One of the methods hackers utilize in getting root, or escelating of their priveleges on a system of some kind, is to explot system binaries that are set to run as a user other than them, preferably with higher security clearence. These files on Unix and Linux are called “set uid” or “suid” files, if their suid bit is set. This will allow that binary to start up as whichever user owns the file, instead of the user that runs the file, as usual. This can be dangerous, because a few tools layng around the system are owned by root, with their suid bit set, so that you can perform certain actions as a user you wouldn’t normally be able to, without using sudo.

It is essential to the operating systems function sometimes, so don’t go randomly removing all suid bits! But be aware of this, and be aware that if a program that has it’s suid bit set, and is owned by root, has a vulnerability in it’s code, then a hacker can use that binary to gain root privs on the machine.

Using the find command

One of the tools that is installed on almost every Unix and Linux system that I have ever used, is called find. It is super useful for a variety of reasons, and is not necessarily a security tool, but comes in extremely handy for some security things. Here I will show you how you can list files around the system with their suid (set user id) or sgid (set group id) bits set. After you find them, you can usually read the man page and it will tell you why this file has that bit set by default.. or if it should not!

find / -type f \( -perm -4000 -o -perm -2000 \) -exec ls -l {} \;

A breif walkthrough of this find command (yes, they can become pretty clunky and complex):

The forward slash is your directory under which you want to recursively look.
The -type f means to search for files only (not directories or links)
The parentesis means search group.
We have -perm and it’s mask for each uid and gid.
It runs ls -l on its own output for reach file to show you the actual permissions on each.

Elaborating on this

We can also look inside .deb archives on a Debian based system (such as Ubuntu, Kali, etc), and see which files contained within each package have a suid binary that will be installed by default. If you can get your beloved sysadmin to install a legit binary that you know is vulnerable…

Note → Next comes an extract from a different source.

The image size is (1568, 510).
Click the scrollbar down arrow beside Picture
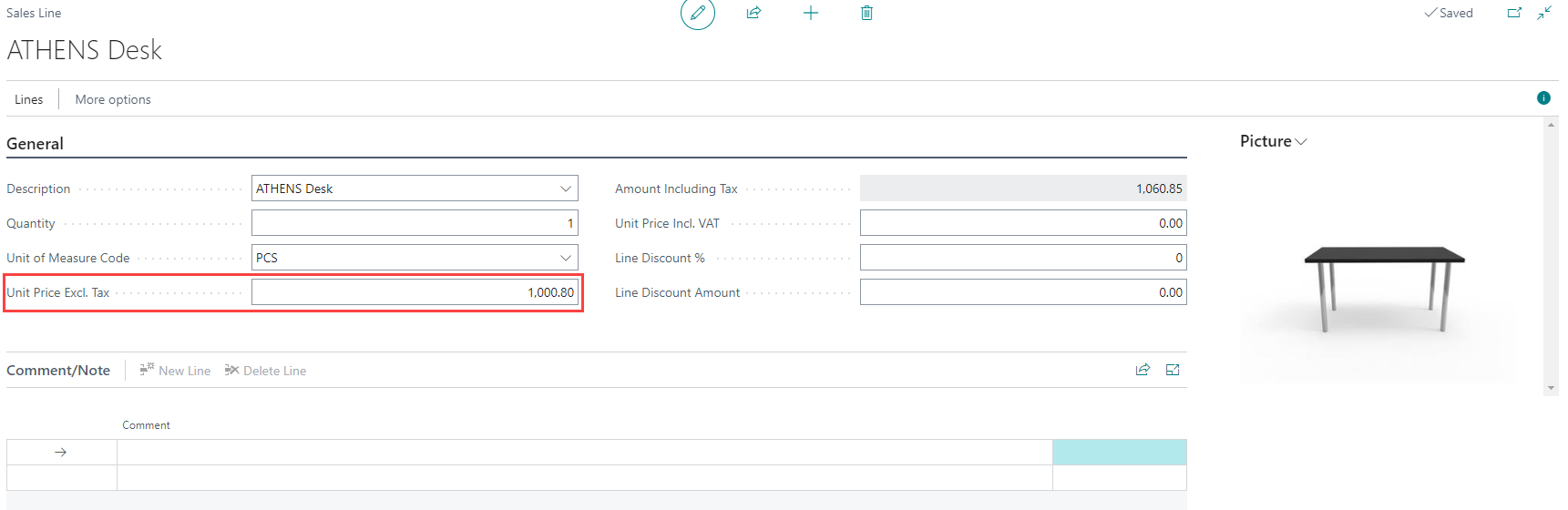click(x=1551, y=389)
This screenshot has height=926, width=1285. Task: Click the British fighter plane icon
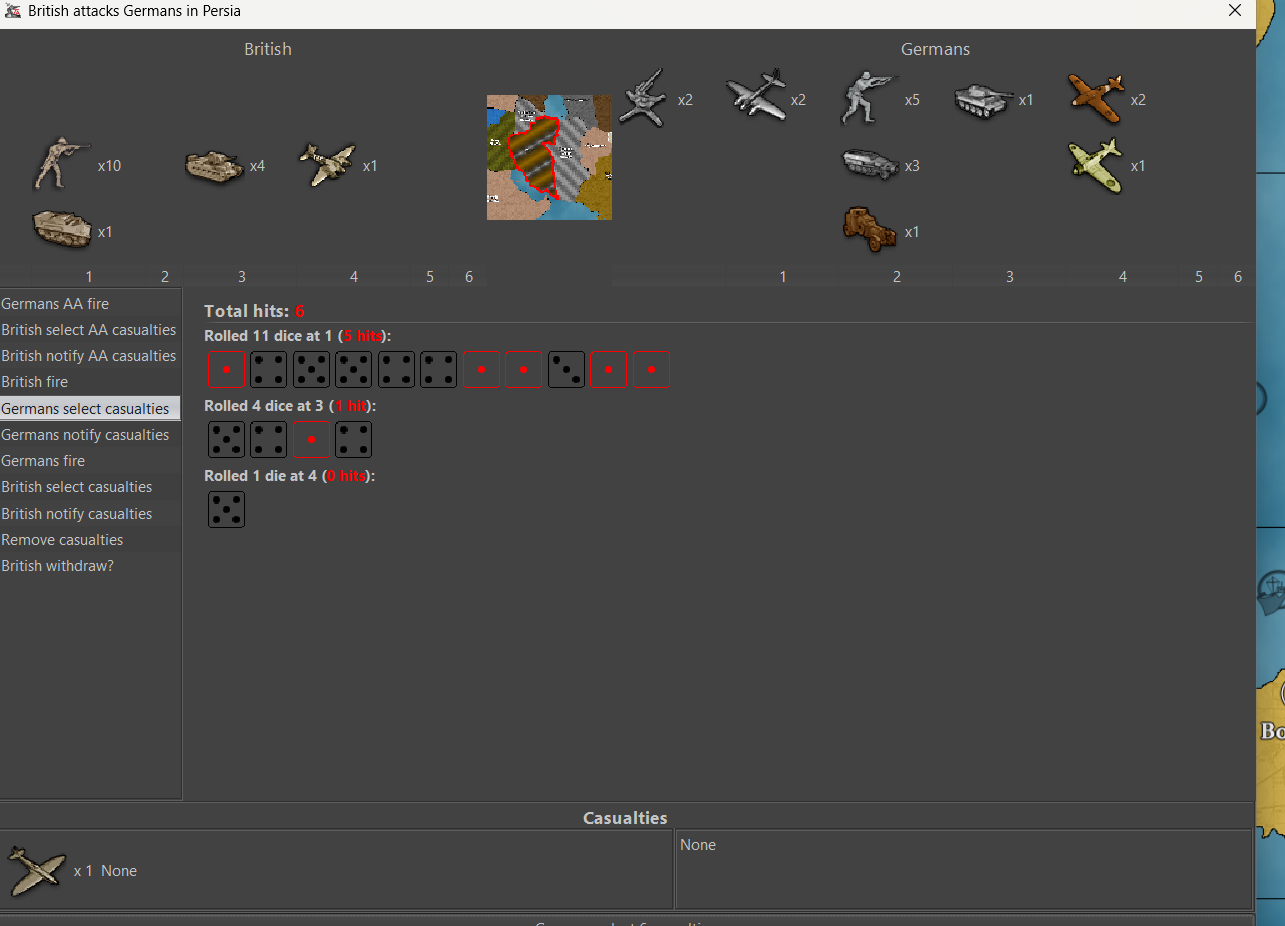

This took a little bit of code, modified from a much less streamlined version I dumped on GitHub long ago:

#!/bin/bash
# big house 5 cars your in charge
# comin up in the world, dont trust nobody
# look over your shoulder constantly
PKG=$(apt-cache search . | cut -f 1 -d ' ');
for i in ${PKG[@]}; do
 apt-get download $i;
dpkg -c *.deb | cut -c 4- | grep ^s | cut -f 2 -d '.' | tee -a deb_suid_root.txt
rm *.deb
done

This will take what the kids today call a “hot minute”. However, I have ran it on my Ubuntu Jammy development VPS and published the output.

Wrapping up

So hopefully you’ve found some juicy suid 0 binaries you can work on exploiting. If you are on the defensive side of this, flipping a file’s mode back to execute instead of suid is as easy as sudo chmod u-s filename (for a SUID) or sudo chmod g-s (for a SGID respectively). Go get ‘em!